++++ TEXT PROVIDED

Appeal from the Circuit Court of Bureau County; the Hon. C.
Howard Wampler, Judge, presiding.
PRESIDING JUSTICE STOUDER DELIVERED THE OPINION OF THE COURT:
Rehearing denied June 6, 1984.
This action was commenced by Graybar Electric Company, Inc. (Graybar), against McCoy Construction Company (McCoy) and Fidelity and Deposit Company of Maryland (Fidelity) on a commercial surety bond relating to a construction project for the Covenant Children's Home in Princeton, Illinois. The circuit court of Bureau County entered judgment in favor of Graybar and against Fidelity in the amount of $21,019.65. Fidelity has appealed from this judgment. Graybar has also cross-appealed, arguing the trial court erroneously reduced its claim by $1,885 and erroneously declined to award contract interest.
As a condition of the Covenant Children's Home construction project, McCoy was required to provide the commercial surety bond which is the subject of this litigation. The bond executed by Fidelity provided in the usual terms for indemnification of those supplying material and labor on the project. McCoy subcontracted a portion of the work to Grawey Electric Company, and in turn Grawey Electric Company (Grawey) purchased electrical supplies from Graybar. After the project was completed Graybar claimed it had not been paid in full by Grawey, so this action was commenced on the bond.
From the evidence, it appears during the period from July 1980 to May 1981 Graybar supplied materials for the Covenant project to Grawey amounting to some $62,000. During the same period McCoy paid Grawey some $112,000 and the subcontractor paid the supplier some $115,000. However, the supplier applied only $36,000 to the Covenant project, leaving a balance due thereon of $26,000. The balance of the $115,000 received from Grawey by the supplier was allocated to other accounts which Grawey owed the supplier. According to Graybar, this allocation was made pursuant to the direction of Grawey.
On this appeal the surety phrases the issues as follows:
I. Did the plaintiff satisfy the necessary conditions precedent to recover under the bond?

++++++++
++++ GIVEN MATERIAL

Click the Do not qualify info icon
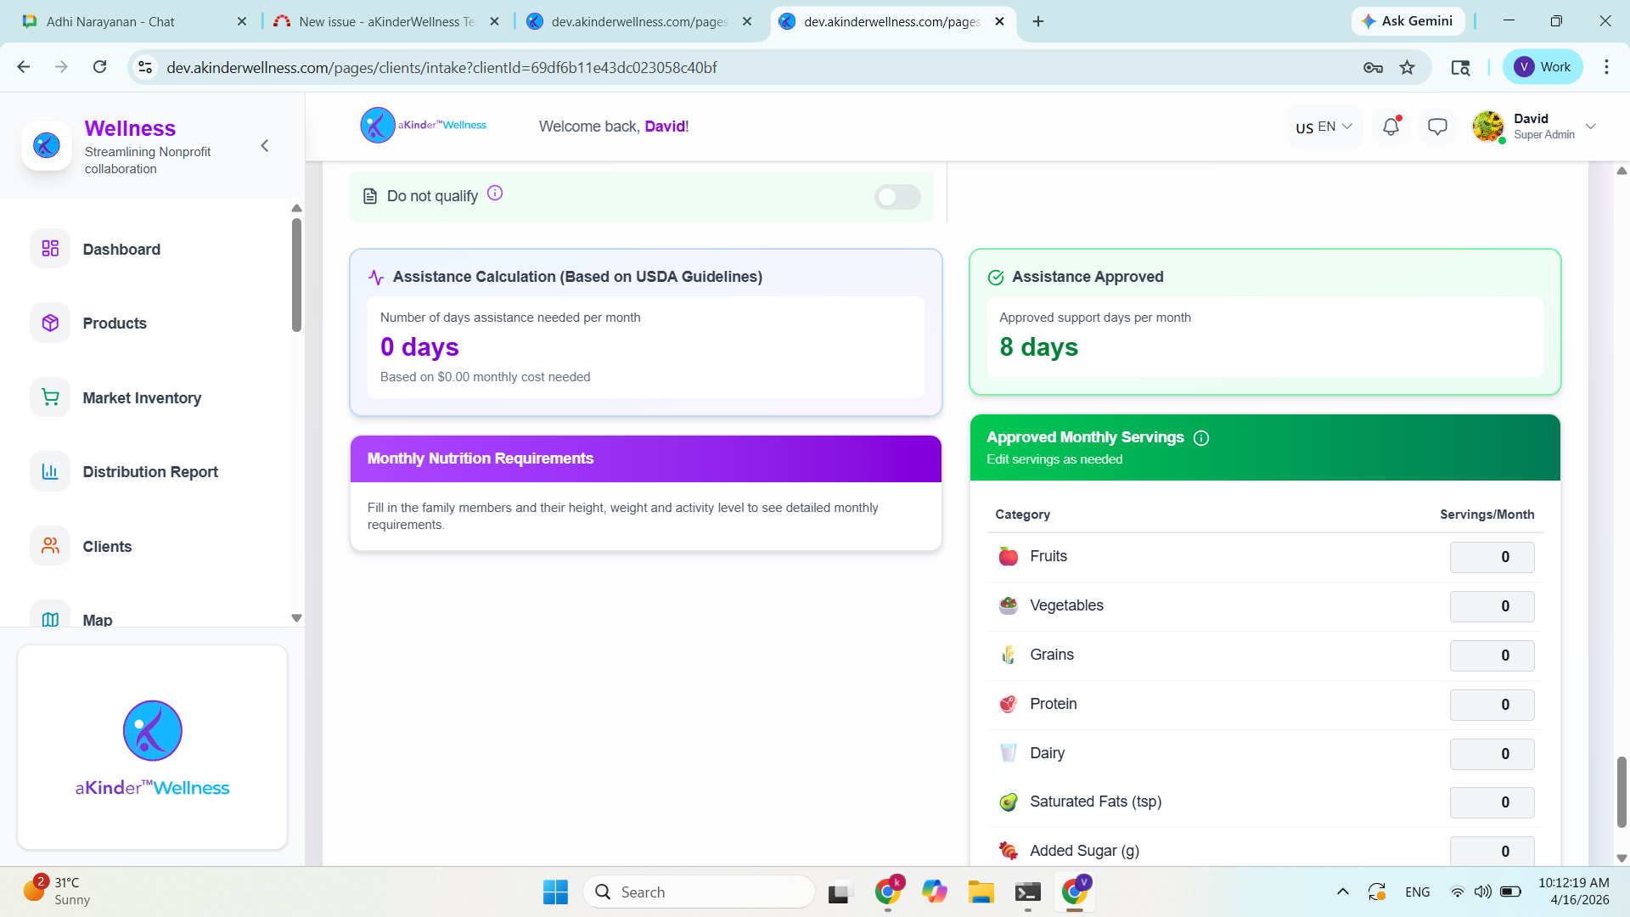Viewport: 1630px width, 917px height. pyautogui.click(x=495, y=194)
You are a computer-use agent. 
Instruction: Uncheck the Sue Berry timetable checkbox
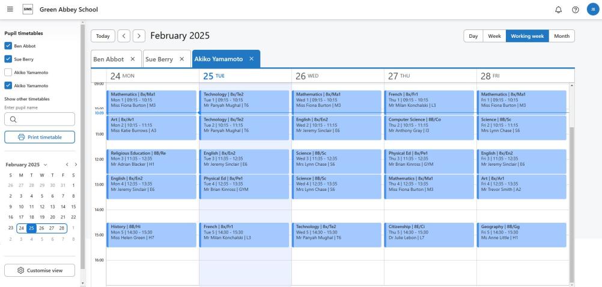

++++++++

*REQUIRED TASKS:*
- a) According to the court opinion, what amount did the circuit court award Graybar in its judgment against Fidelity?
- b) Pick up the court opinion on the Graybar surety bond appeal from its last sentence and carry it on.
The lines aren't needed for anything here.

*SOLVED PROBLEMS:*
- a) $21,019.65.

- b)
II. Was the finding of the trial court that Grawey Electric, Inc. (Grawey), directed the application of funds paid by it to the plaintiff against the manifest weight of the evidence?
III. Was the decision of the trial court that the surety did not have special equities in the funds paid by Grawey to the plaintiff against the manifest weight of the evidence?
• 1 Fidelity's first contention is that Graybar failed to satisfy a condition precedent of the language of the bond itself, the condition precedent being that notice of nonpayment be sent by registered mail. While we acknowledge that this technicality could have been a possible defense, it is not available in this case. It is not available because Fidelity, while desirous of following the technicalities of its bond, failed to follow the technicalities of Illinois pleading and practice. In its complaint, Graybar alleged generally that it had performed all conditions precedent. Fidelity entered a general denial to this allegation. Supreme Court Rule 133 required Fidelity to allege facts "in connection with the denial showing wherein there was a failure to perform." (87 Ill.2d R. 133(c).) Fidelity waived the claim of nonperformance of this condition precedent by failing to specifically plead.
Next we turn to the merits of the surety's appeal. In summary, the surety's objections to the trial court's judgment are twofold. First, it argues there is insufficient competent evidence to support the claim by Graybar as approved by the trial court of the allocations of payments by Graybar pursuant to Grawey's directions. Second, the surety argues even if the directions by Grawey were supported by competent evidence, the special equitable interest in the funds from the Covenant project traceable through Grawey to Graybar required the allocation of such funds to the payment for material supplied for the Covenant project.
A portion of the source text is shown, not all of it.